O 1º de maio será um momento de reflexão e também de denúncia sobre a situação da classe trabalhadora brasileira e uma das principais preocupações dos trabalhadores e trabalhadoras do país neste momento é o custo absurdo do preço do gás, avalia Roni Barbosa, petroleiro e secretário nacional de Comunicação da CUT.
“Está inviabilizado para milhares de famílias brasileiras. Por isso, nesse 1º de Maio esse tema também será debatido. O Brasil tem que dá um jeito de abastecer as famílias brasileiras, que não seja obrigando-as a pagar esse valor absurdo, que muitos sequer têm”.

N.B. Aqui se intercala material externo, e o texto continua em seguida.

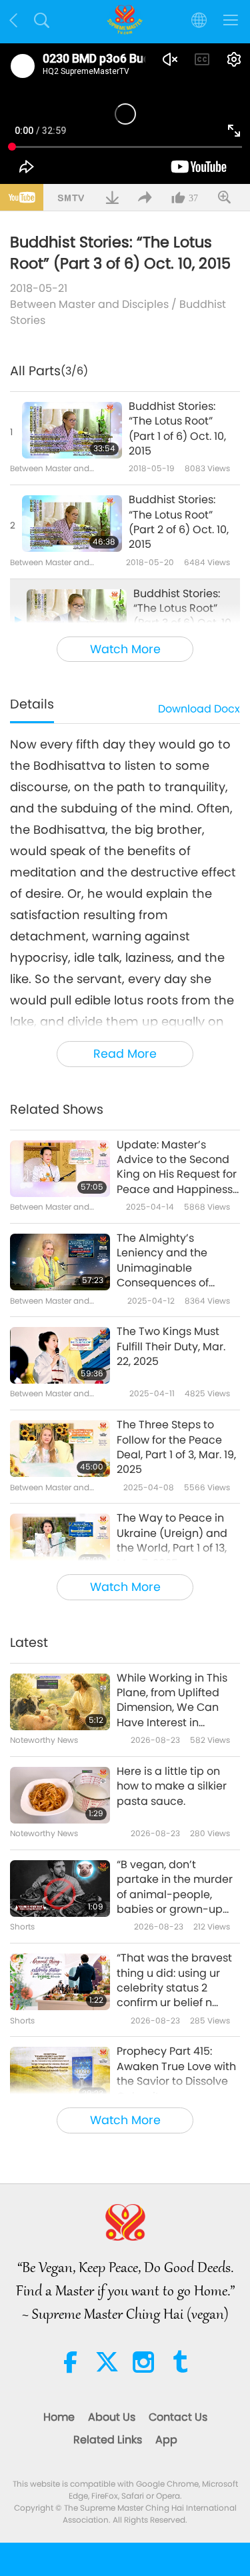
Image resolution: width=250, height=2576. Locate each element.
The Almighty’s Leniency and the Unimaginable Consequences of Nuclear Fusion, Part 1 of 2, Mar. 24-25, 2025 (178, 1261)
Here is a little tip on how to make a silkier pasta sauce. (172, 1786)
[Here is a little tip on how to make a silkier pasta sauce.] (60, 1795)
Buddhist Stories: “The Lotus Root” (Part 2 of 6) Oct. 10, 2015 (179, 522)
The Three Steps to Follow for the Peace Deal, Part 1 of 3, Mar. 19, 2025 (176, 1447)
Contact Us (178, 2417)
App (166, 2439)
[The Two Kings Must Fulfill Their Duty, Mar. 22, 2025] (60, 1355)
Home (59, 2417)
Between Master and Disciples (89, 304)
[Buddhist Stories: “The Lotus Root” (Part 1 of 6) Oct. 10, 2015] (72, 430)
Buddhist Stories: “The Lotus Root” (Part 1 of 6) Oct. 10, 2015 (177, 429)
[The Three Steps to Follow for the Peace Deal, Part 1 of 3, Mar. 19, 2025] (60, 1448)
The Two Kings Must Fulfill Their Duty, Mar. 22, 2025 (171, 1346)
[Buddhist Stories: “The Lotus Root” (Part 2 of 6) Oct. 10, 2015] (72, 523)
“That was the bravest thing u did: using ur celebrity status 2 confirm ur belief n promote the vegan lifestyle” (174, 1981)
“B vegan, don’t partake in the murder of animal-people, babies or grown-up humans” (175, 1888)
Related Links (107, 2439)
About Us (111, 2417)
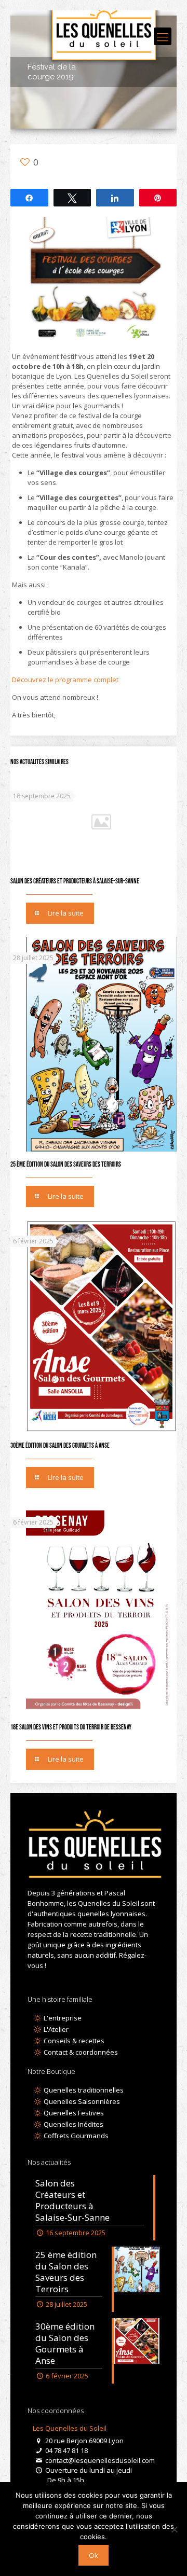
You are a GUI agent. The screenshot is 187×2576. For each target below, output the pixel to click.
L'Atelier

A situação piorou depois do golpe de 2016, que destituiu a presidenta Dilma Rousseff. Nos governos Lula e Dilma, a variação dos preços dos combustíveis seguia um cálculo baseado em vários fatores que possibilitava um controle maior dos preços. Depois do golpe, a gestão da Petrobras adotou a política chamada de PPI, ou Preço de Paridade de Importação, que nada mais é do que a paridade com os preços do mercado internacional.
Entre 2016 e 2019, houve um aumento de quase 30% no número de famílias que usam lenha ou carvão para cozinhar, de acordo com o Instituto Brasileiro de Geografia e Estatística (IBGE). Há dois anos, uma em cada quatro famílias brasileiras usava lenha em algum momento para cozinhar seus alimentos. Por causa dos cortes no orçamento feitos pelo governo Bolsonaro, o IBGE não divulga esses indicadores há quase dois anos.
Mãe de seis filhos, a maranhense Lucenilce Ramos, 43 anos, da cidade de Cururupu, que fica a 220 km da capital São Luís, voltou a cozinhar no carvão devido ao aumento do preço do gás. Ela sustenta toda a família com apenas com R$ 300 do Bolsa Família. Lucenilce não foi contemplada pelo auxilio emergencial que Bolsonaro reduziu de R$ 600, sendo R$ 1.200 para mães solo, pagos no ano passado, para R$ 150 (pessoas que moram sozinhas), R$ 250 (famílias com mais de duas pessoas) e R$ 350 (mães solo), a partir de abril deste ano.
Segundo ela, o dinheiro que recebe não dá para quase nada. “A situação aqui em casa é crítica, com essa crise eu estou cozinhando no carvão porque meu gás acabou. Tem lugar aqui que o gás está 100 reais. Até procurei o preço dele esses dias e estava mais de 100 reais. Está difícil, ruim demais”, relata à reportagem do Portal CUT.
A alta dos preços do botijão de gás tem deixado mães e pais de famílias desalentados. Famílias de uma pessoa só, que tem acesso a apenas R$ 150 de auxílio emergencial, por exemplo, terão dinheiro apenas para comprar itens de higiene pessoal, que vai custar em média R$ 76,26 e limpeza da casa (R$ 46,81). Sobra apenas R$ 28,93, que dá para comprar um pacote de 5 quilos de arroz e menos de 1 quilo de feijão. Só para comprar alimentos básicos, como arroz, feijão, carne e outros 25 itens que entram na composição da cesta de comida, o valor ultrapassa os R$ 800.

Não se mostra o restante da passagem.